Struck down not only by steel or by wood, but also by terror, deceit, hatred and carnage; they were always defeated. The tears that burned down his face were only a testament to the scars all of them hid on the inside. Not wanting anyone to touch their still aching wounds of the not-so-distant past, they bound themselves up in tightly strung cocoons that trapped them, rotting themselves in their own turmoil. They were drowning in their own pain, splashing the flooding remains on each other when ever a fist was thrown, a kick met its mark or a stake was thrust.

Now, he was alone to let the bitter truth of love stolen and loneliness lived envelop him in its cold caress. Hopefully she'd hear. Hopefully she'd tear back all the layers of brokenness, leaving him bare, and hold him. Like she used to when she herself wasn't enveloped in death's numbing hold.
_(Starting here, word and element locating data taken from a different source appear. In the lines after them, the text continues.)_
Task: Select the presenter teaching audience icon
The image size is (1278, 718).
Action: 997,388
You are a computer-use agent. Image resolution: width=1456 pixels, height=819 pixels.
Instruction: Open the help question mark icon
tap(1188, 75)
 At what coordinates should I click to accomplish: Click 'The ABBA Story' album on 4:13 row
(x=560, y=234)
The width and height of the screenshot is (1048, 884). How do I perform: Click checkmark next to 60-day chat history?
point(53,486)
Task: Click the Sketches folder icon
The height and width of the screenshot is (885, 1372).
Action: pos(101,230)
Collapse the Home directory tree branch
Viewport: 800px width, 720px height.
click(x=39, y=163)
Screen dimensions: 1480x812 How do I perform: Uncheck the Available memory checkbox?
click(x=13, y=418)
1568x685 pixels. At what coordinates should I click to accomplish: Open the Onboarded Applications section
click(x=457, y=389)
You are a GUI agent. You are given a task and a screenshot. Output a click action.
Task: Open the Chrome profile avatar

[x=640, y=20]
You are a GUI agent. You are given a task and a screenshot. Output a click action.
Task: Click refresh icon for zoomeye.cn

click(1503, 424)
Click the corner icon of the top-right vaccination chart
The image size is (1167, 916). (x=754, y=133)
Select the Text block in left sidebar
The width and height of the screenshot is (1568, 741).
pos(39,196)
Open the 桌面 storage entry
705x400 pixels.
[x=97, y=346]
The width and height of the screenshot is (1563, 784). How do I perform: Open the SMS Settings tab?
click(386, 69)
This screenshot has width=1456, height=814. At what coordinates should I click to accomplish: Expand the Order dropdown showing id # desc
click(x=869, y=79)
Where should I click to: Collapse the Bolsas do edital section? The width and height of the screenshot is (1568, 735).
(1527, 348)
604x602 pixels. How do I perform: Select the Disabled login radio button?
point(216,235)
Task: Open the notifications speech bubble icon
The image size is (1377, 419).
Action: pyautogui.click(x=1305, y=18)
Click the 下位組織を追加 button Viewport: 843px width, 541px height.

When he didn't wish to take death by the hand and lead himself to whatever lie beyond vampires and the demons of old.

And inside, he felt the fire burn. The depths of untold hell dimensions welled up within his heart, burning the night into crimson carnage. Setting it ablaze, illuminated by the source of all his suffering. Black was turned into violent red. And blood ran.

His, hers, the demon's, who stole everything, turned rivers into thick canals of raging flood.

And he screamed.

Wailing, he beat the ground with all his might. Letting all the hurt escape. Feeling just a simple taste of serenity on his tongue. Remembering all the good days they shared before the night set in. He let his voice go hoarse, his fists bleed and his eyes dry up completely. Just for another scrap of her memory. Just another glimpse of how good life could have been. How wonderful her love made him feel.

Just to feel one last time.

Then there was quiet. He picked himself up from the clammy ground and delicately picked up the rose meant only for her. He cradled in his hands as if it were glass. As if it would shatter as easily as their lives had. He didn't even need to watch where his steps took him, they would find the way. They would always know the way back to her.

Still, his eyes remained fixated on the rose. Its stem was bent, but not broken. Its thorns were smashed, but still sharp. Its petals were, somehow, perfectly pristine. Red seeped into them and echoed back tenfold. As if they were strengthened by all it had been through. Just like his own love for her.

No matter what would come to him and this earth. They would transcend pain, brokenness, hate, anger, violence and even death itself.

They were eternal.

Finally, his feet came to a stop. Ahead of him lie a stone. A stone within a garden of stones. But only this stone, this rock, mattered. It was for her. It was the last real reminder of who she used to be.

He laid the rose on the stone. Treating it like an alter and his sacrifice was this single rose. It was all he could give. He had already given her his everything.

He traced along the cold granite with his finger tip. Ingraining the carved lines forever into his memory. Burning them on his finger tip. Staring, he made sure to remember every last detail. Because he not only felt her warmth under his hand, he could smell her in cool night air. He could taste her on his tongue if the wind grazed upon it and he saw her face every time he closed his eyes.

A small smile, a genuine grin, blossomed on his face. She was everywhere and was truly with him.

A gentle whisper in the wind made him open his eyes.

The gray of morning was creeping up the sky. Dawn was coming. The night was almost over. Another day was about to begin.

"I love you, Jenny..." Giles whispered to the rising sun.

The wind ghosted into his ear.

"Yeah, I know."

Giles just chuckled and gazed ahead into a future she would always be a part of.